ACE, Higher Education Groups Ask Congress to Ensure Emergency Student Aid Is Not Taxed
April 21, 2020

ACE and 41 other higher education groups are calling on Congress to ensure that emergency student financial aid grants authorized by the CARES Act are not taxed.

In a letter to the House Ways and Means and the Senate Finance committees, the groups expressed increasing concern over the harm that taxing these grants would do to the very students they are intended to help. The CARES Act allocates approximately $12.5 billion to institutions through the Title IV student financial aid distribution system, half of which must be distributed directly to students.

Among the expenses these grants are meant to cover are food, housing, course materials, technology, health care, and childcare. The IRS code maintains that scholarship or grant aid not spent on "qualified tuition and related expenses" is potentially subject to taxation.

In addition, because the Department of Education has clarified that these funds must first go to the students as cash grants, the groups believe that even grant awards that a student uses to make a tuition payment could also be taxable.

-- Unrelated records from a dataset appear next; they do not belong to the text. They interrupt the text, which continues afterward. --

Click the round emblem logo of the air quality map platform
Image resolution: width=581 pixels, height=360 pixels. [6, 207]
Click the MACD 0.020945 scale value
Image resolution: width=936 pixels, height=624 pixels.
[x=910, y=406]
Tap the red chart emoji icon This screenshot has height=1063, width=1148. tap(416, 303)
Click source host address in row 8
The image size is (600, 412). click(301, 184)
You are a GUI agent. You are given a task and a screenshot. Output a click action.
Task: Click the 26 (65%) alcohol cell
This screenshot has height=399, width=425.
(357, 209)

The letter goes on to say that they believe this is an unintended consequence, and that Congress needs to “act swiftly to pass legislation making the necessary statutory changes to ensure that such awards will not be counted as taxable income.”

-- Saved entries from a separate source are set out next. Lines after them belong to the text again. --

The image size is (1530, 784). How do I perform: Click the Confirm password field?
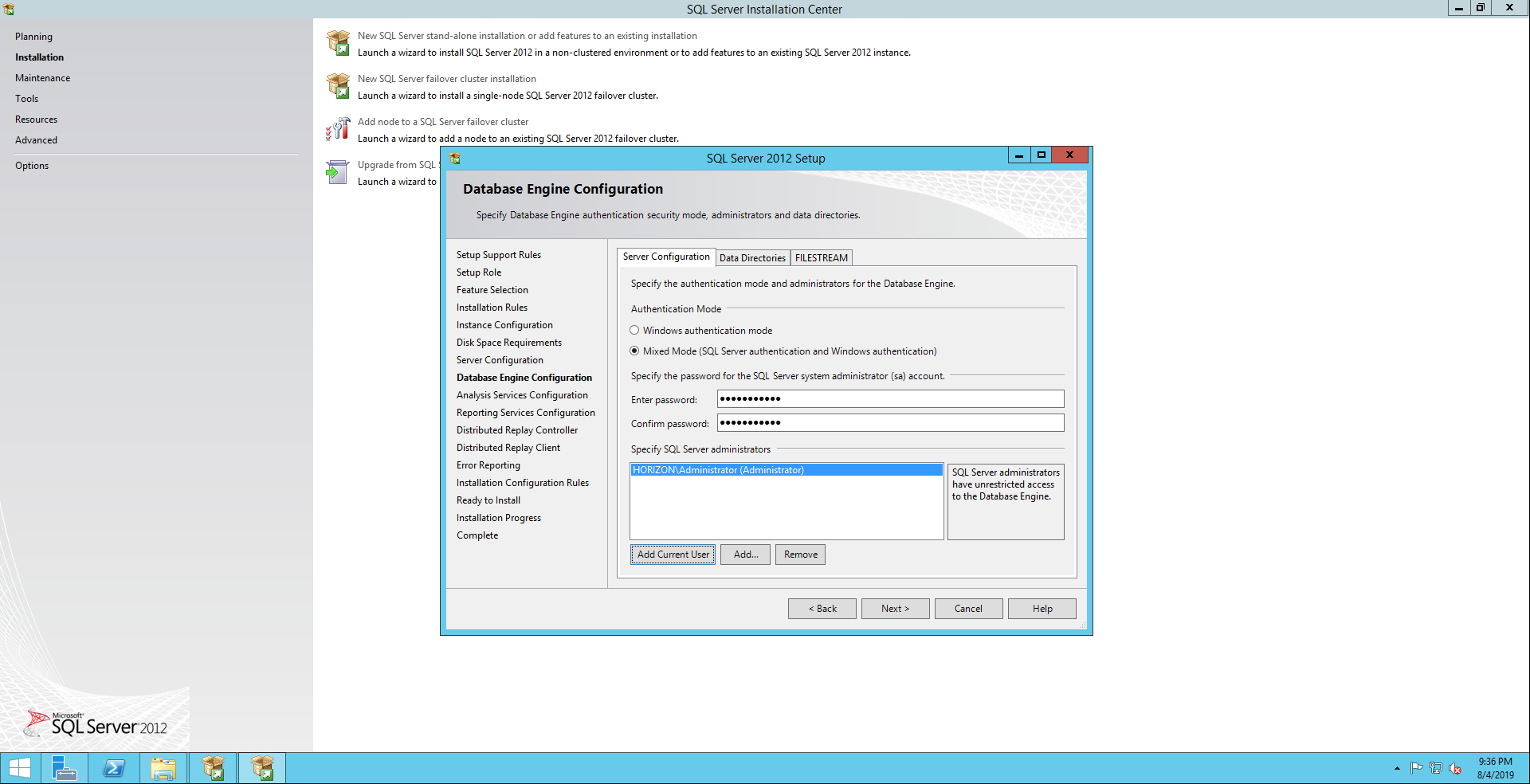tap(890, 423)
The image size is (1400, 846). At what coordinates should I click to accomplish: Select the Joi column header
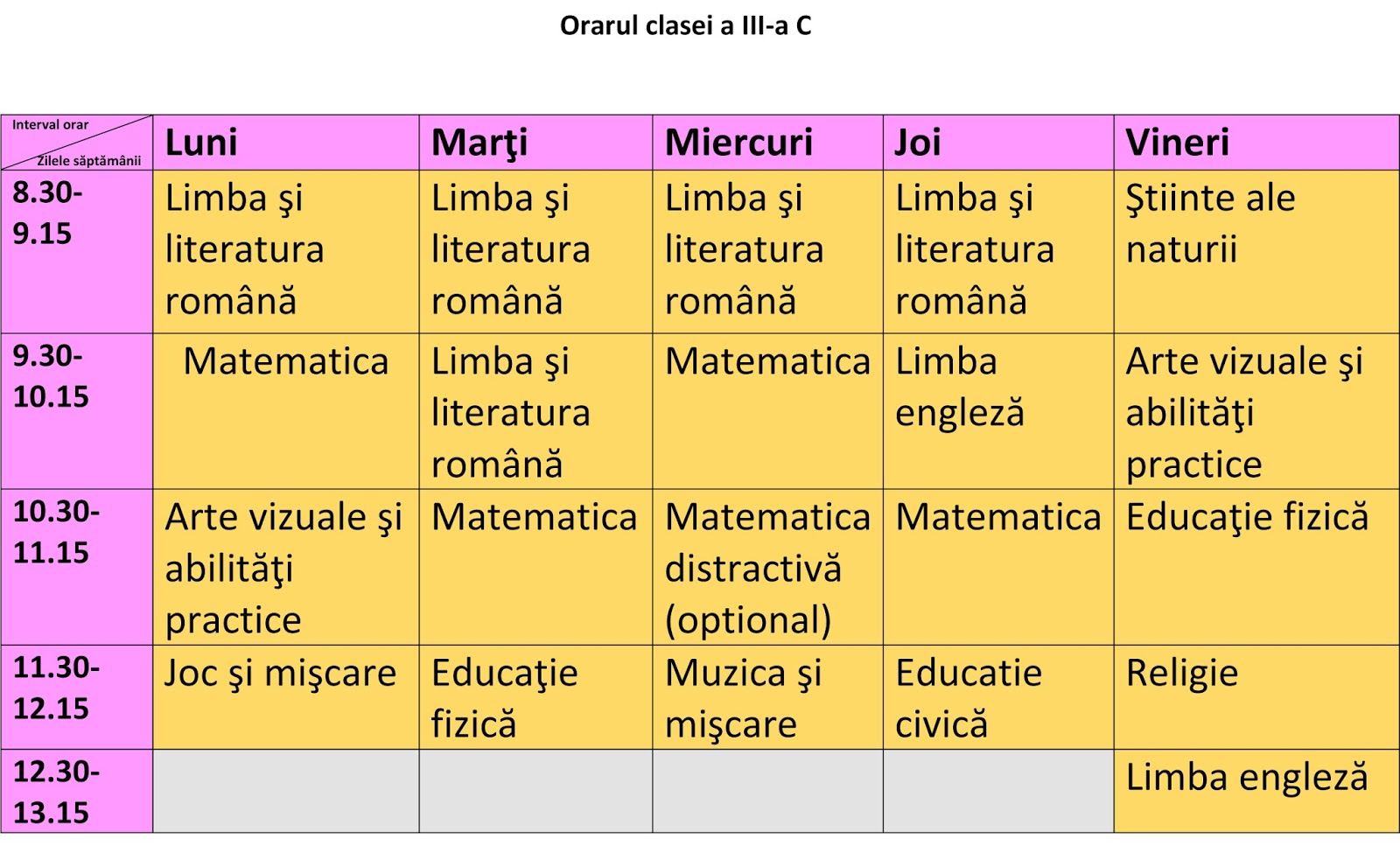click(x=998, y=143)
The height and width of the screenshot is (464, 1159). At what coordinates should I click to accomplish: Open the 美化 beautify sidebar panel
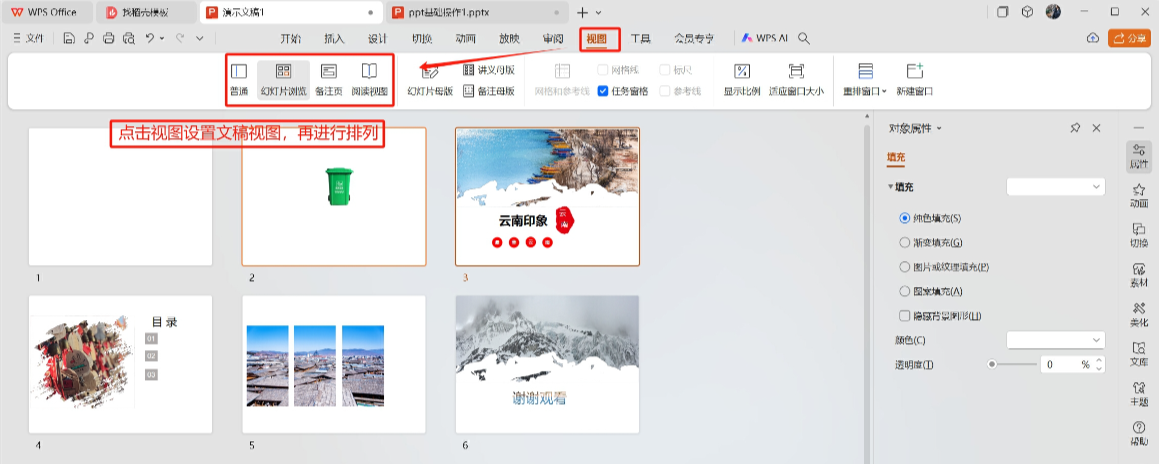(x=1138, y=315)
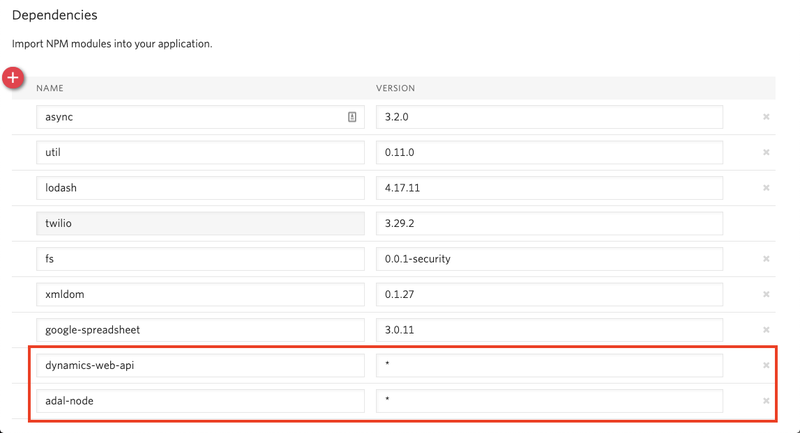Screen dimensions: 800x433
Task: Click the adal-node name input
Action: pos(200,401)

ACE also joined the National Association of College and University Business Officers and six other associations on a letter to the Treasury Department to ensure that the CARES Act’s emergency grant aid is not treated as taxable income or traditional educational grant aid. However, it appears that the Treasury Department does not believe it has the statutory authority on its own to exclude this grant aid from taxability, so Congress must act.